Over the course of the eleven-episode series, Professor Cox meets incredible Inventive engineers including, in the first episode, electronics engineer, Shrouk el- Attar, a refugee and campaigner for LGBT rights, recently awarded the Women’s Engineering Society (WES) Prize for her work in femtech, smart tech that improves the lives of cis women and trans men, at the Institution of Engineering and Technology Young Woman Engineer of the Year Awards 2021; structural engineer Roma Agrawal designed the foundation and spire of London’s The Shard; and chemical engineer Askwar Hilonga who didn’t have access to clean water growing up in his village in Tanzania, but has gone on to win the Africa Prize for Engineering Innovation for his water purification nano filter.
This podcast is not just for engineers and techies! Engineering is typically represented in the media by historical narratives or 'boy’s toys’ approach – biggest, longest, tallest. We know that has limited appeal, so we set ourselves a challenge to reach a wider audience. Engineering needs to tell better stories with people at the centre. So, we’ve interwoven factual interviews with stories commissioned from fantastic writers.

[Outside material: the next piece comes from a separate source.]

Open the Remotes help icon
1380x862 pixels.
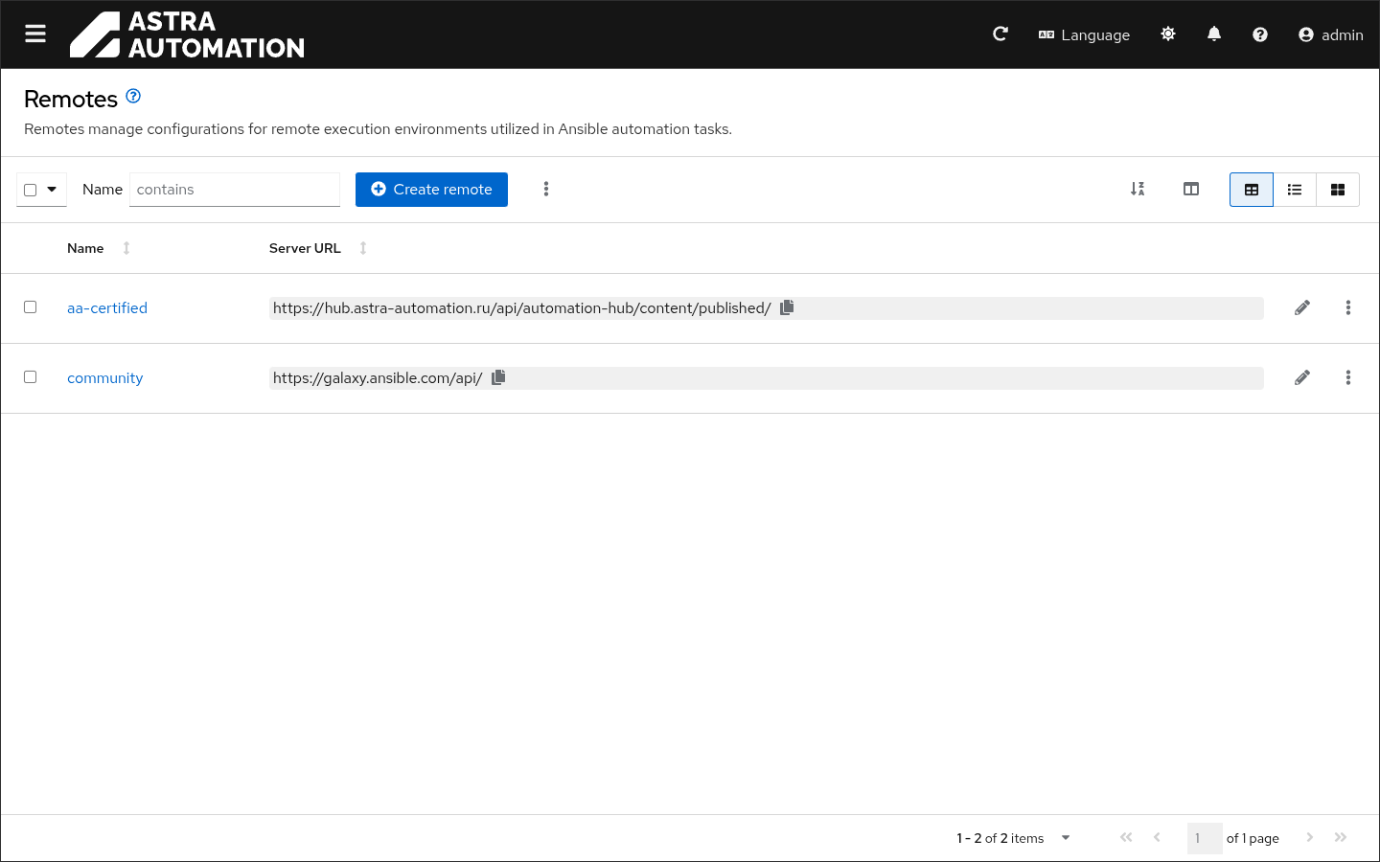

“Engineering is so central to our lives, and yet as a subject it’s strangely hidden in plain sight. I came up with idea of Inventive to explore new ways of telling the story of engineering by mixing fact and fiction,” commented Professor Trevor Cox, Inventive Host and an Acoustical Engineer from the University of Salford. He went on to comment, “Given the vast number of podcasts out there, it’s surprising how few shows focus on engineering (beyond tech)”
C M Taylor’s piece The Night Builder, is inspired by structural engineer Roma Agrawal and includes a Banksy-like figure who works with concrete. Science Fiction writer Emma Newman’s Healing the Fractured is inspired by engineer Greg Bowie who makes trauma plates to treat broke bones and is set in a dystopian future, reminiscent of Handmaid’s Tale, with the engineer as an unexpected hero.
The series will debut on Wednesday 23 June with 6 new episodes dropping across the summer. We’ll have a break and be back with the final five episodes in October.